PASSAGE PROVIDED:
The cumulation of uric acid (UA) results in elevated levels of serum UA (SUA), otherwise known as hyperuricemia. When SUA becomes insoluble in the blood, monosodium urate (MSU) crystals are subsequently formed and deposit in and around the joints. Gout, an inflammatory arthritis, presents as immune responses in reaction to the deposition of MSU crystals. Gout has been linked with comorbidities such as hypertension, coronary artery disease (CAD), chronic kidney disease (CKD), obesity, and type 2 diabetes.
Characterized by recurrent bouts of upper airway obstruction during sleep, obstructive sleep apnea (OSA) is a severe sleep disorder the leads to intermittent hypoxia. Oxidative stress and chronic inflammation as a result of gout symptoms are major pathogenic factors of OSA. In addition, several observational epidemiological studies have reported that patients with OSA have higher levels of SUA.
Published in Seminars in Arthritis and Rheumatism, researchers conducted a series of observational studies reporting on the close associations of OSA with SUA levels and gout. Utilizing bidirectional univariable and multivariate Mendelian randomization (MR) based on publicly available genome-wide association studies, researchers investigated whether OSA is causally related to SUA levels, gout and vice versa. They also evaluated the independent causal effect of OSA on SUA and gout after adjusting for factors such as BMI type 2 diabetes, CAD, and CKD.
The univariable MR method showed that genetically predicted OSA liability was significantly associated with increased levels of SUA and risk of gout. The results of multivariate Mendelian randomization suggested that while OSA retained its significant association with increased SUA levels, the significant association between OSA and gout was nonexistent after adjusting for body mass index and type 2 diabetes. However, researchers noted that there was “no causal effect of OSA on SUA levels and gout was found in the reverse direction.”

REQUIREMENT A: From the passage on gout and sleep apnea, return everything from "Characterized by recurrent" down to "levels of SUA.".
REQUIREMENT B: Condense the paragraph in the passage on gout and sleep apnea that begins "The univariable MR method showed" into a short list that keeps its main findings.

RECORDED DATA:

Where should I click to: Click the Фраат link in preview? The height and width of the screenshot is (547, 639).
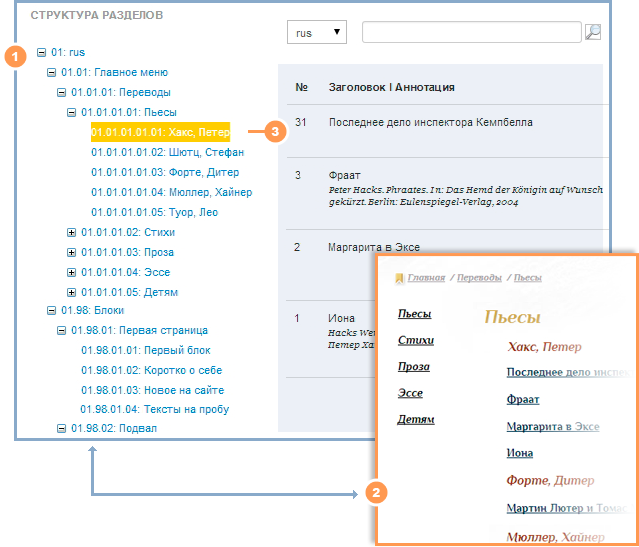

WRITTEN RESPONSE A:
Characterized by recurrent bouts of upper airway obstruction during sleep, obstructive sleep apnea (OSA) is a severe sleep disorder the leads to intermittent hypoxia. Oxidative stress and chronic inflammation as a result of gout symptoms are major pathogenic factors of OSA. In addition, several observational epidemiological studies have reported that patients with OSA have higher levels of SUA.

WRITTEN RESPONSE B:
- Univariable MR: genetically predicted OSA liability was significantly associated with increased SUA levels and a higher risk of gout.
- Multivariate MR: OSA stayed significantly associated with increased SUA levels. Its significant association with gout disappeared after adjustment for body mass index and type 2 diabetes.
- Reverse direction: no causal effect of OSA on SUA levels and gout was found.